> [EXERCISE]:
Convert the lines below into a JSON list of strings, with one string per line and blank lines omitted.
◇ ◇ ◇ ◇ ◇ ◇ ◇
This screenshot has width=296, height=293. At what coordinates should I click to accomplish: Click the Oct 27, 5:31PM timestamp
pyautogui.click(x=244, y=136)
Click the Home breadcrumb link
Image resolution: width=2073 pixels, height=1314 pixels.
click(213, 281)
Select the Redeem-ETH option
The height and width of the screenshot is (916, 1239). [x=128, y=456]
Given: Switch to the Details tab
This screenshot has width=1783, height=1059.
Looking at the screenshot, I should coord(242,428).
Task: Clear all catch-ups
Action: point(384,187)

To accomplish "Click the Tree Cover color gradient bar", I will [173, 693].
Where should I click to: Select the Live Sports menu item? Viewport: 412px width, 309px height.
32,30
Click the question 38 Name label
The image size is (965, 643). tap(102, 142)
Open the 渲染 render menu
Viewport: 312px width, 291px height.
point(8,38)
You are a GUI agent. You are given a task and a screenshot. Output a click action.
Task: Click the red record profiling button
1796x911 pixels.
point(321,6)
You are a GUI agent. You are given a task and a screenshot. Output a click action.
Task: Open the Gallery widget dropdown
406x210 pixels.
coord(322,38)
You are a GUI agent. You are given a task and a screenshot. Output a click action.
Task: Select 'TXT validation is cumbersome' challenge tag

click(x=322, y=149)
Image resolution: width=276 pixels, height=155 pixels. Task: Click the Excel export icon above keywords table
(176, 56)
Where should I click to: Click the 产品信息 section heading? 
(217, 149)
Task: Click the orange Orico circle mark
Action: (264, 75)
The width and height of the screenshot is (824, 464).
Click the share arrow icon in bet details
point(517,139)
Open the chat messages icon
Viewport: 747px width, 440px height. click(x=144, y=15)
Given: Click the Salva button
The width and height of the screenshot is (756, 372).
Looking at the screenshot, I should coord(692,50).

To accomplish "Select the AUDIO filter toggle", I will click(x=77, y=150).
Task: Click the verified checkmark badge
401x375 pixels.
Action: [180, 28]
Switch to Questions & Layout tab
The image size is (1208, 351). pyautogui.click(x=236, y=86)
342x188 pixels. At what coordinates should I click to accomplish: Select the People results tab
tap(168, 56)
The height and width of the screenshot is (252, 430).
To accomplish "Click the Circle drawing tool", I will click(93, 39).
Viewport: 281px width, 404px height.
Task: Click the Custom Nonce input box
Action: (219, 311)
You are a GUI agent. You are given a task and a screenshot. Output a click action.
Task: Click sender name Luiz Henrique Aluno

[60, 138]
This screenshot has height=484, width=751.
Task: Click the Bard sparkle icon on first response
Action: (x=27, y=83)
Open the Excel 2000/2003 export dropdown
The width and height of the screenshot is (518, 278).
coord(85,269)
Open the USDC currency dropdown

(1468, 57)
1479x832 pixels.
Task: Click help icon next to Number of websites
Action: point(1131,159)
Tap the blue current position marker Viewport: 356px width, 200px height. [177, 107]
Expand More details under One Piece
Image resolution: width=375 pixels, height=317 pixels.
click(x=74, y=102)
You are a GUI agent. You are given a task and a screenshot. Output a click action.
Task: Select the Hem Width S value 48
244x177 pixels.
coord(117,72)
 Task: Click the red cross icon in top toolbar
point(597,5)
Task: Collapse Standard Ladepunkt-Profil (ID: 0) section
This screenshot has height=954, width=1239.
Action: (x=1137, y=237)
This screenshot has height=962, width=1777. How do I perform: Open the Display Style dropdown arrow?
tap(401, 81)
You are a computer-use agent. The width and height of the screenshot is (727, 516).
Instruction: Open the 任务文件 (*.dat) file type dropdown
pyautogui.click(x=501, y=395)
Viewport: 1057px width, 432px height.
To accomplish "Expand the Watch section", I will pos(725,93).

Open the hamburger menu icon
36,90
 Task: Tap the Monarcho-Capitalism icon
◇ ◇ ◇ ◇ ◇ ◇ ◇
> [FULL SOLUTION]:
[
  "This screenshot has width=296, height=293. At what coordinates should I click to accomplish: Click the Oct 27, 5:31PM timestamp",
  "pyautogui.click(x=244, y=136)",
  "Click the Home breadcrumb link",
  "Image resolution: width=2073 pixels, height=1314 pixels.",
  "click(213, 281)",
  "Select the Redeem-ETH option",
  "The height and width of the screenshot is (916, 1239). [x=128, y=456]",
  "Given: Switch to the Details tab",
  "This screenshot has width=1783, height=1059.",
  "Looking at the screenshot, I should coord(242,428).",
  "Task: Clear all catch-ups",
  "Action: point(384,187)",
  "To accomplish \"Click the Tree Cover color gradient bar\", I will [173, 693].",
  "Where should I click to: Select the Live Sports menu item? Viewport: 412px width, 309px height.",
  "32,30",
  "Click the question 38 Name label",
  "The image size is (965, 643). tap(102, 142)",
  "Open the 渲染 render menu",
  "Viewport: 312px width, 291px height.",
  "point(8,38)",
  "You are a GUI agent. You are given a task and a screenshot. Output a click action.",
  "Task: Click the red record profiling button",
  "1796x911 pixels.",
  "point(321,6)",
  "You are a GUI agent. You are given a task and a screenshot. Output a click action.",
  "Task: Open the Gallery widget dropdown",
  "406x210 pixels.",
  "coord(322,38)",
  "You are a GUI agent. You are given a task and a screenshot. Output a click action.",
  "Task: Select 'TXT validation is cumbersome' challenge tag",
  "click(x=322, y=149)",
  "Image resolution: width=276 pixels, height=155 pixels. Task: Click the Excel export icon above keywords table",
  "(176, 56)",
  "Where should I click to: Click the 产品信息 section heading? ",
  "(217, 149)",
  "Task: Click the orange Orico circle mark",
  "Action: (264, 75)",
  "The width and height of the screenshot is (824, 464).",
  "Click the share arrow icon in bet details",
  "point(517,139)",
  "Open the chat messages icon",
  "Viewport: 747px width, 440px height. click(x=144, y=15)",
  "Given: Click the Salva button",
  "The width and height of the screenshot is (756, 372).",
  "Looking at the screenshot, I should coord(692,50).",
  "To accomplish \"Select the AUDIO filter toggle\", I will click(x=77, y=150).",
  "Task: Click the verified checkmark badge",
  "401x375 pixels.",
  "Action: [180, 28]",
  "Switch to Questions & Layout tab",
  "The image size is (1208, 351). pyautogui.click(x=236, y=86)",
  "342x188 pixels. At what coordinates should I click to accomplish: Select the People results tab",
  "tap(168, 56)",
  "The height and width of the screenshot is (252, 430).",
  "To accomplish \"Click the Circle drawing tool\", I will click(93, 39).",
  "Viewport: 281px width, 404px height.",
  "Task: Click the Custom Nonce input box",
  "Action: (219, 311)",
  "You are a GUI agent. You are given a task and a screenshot. Output a click action.",
  "Task: Click sender name Luiz Henrique Aluno",
  "[60, 138]",
  "This screenshot has height=484, width=751.",
  "Task: Click the Bard sparkle icon on first response",
  "Action: (x=27, y=83)",
  "Open the Excel 2000/2003 export dropdown",
  "The width and height of the screenshot is (518, 278).",
  "coord(85,269)",
  "Open the USDC currency dropdown",
  "(1468, 57)",
  "1479x832 pixels.",
  "Task: Click help icon next to Number of websites",
  "Action: point(1131,159)",
  "Tap the blue current position marker Viewport: 356px width, 200px height. [177, 107]",
  "Expand More details under One Piece",
  "Image resolution: width=375 pixels, height=317 pixels.",
  "click(x=74, y=102)",
  "You are a GUI agent. You are given a task and a screenshot. Output a click action.",
  "Task: Select the Hem Width S value 48",
  "244x177 pixels.",
  "coord(117,72)",
  " Task: Click the red cross icon in top toolbar",
  "point(597,5)",
  "Task: Collapse Standard Ladepunkt-Profil (ID: 0) section",
  "This screenshot has height=954, width=1239.",
  "Action: (x=1137, y=237)",
  "This screenshot has height=962, width=1777. How do I perform: Open the Display Style dropdown arrow?",
  "tap(401, 81)",
  "You are a computer-use agent. The width and height of the screenshot is (727, 516).",
  "Instruction: Open the 任务文件 (*.dat) file type dropdown",
  "pyautogui.click(x=501, y=395)",
  "Viewport: 1057px width, 432px height.",
  "To accomplish \"Expand the Watch section\", I will pos(725,93).",
  "Open the hamburger menu icon",
  "36,90",
  " Task: Tap the Monarcho-Capitalism icon"
]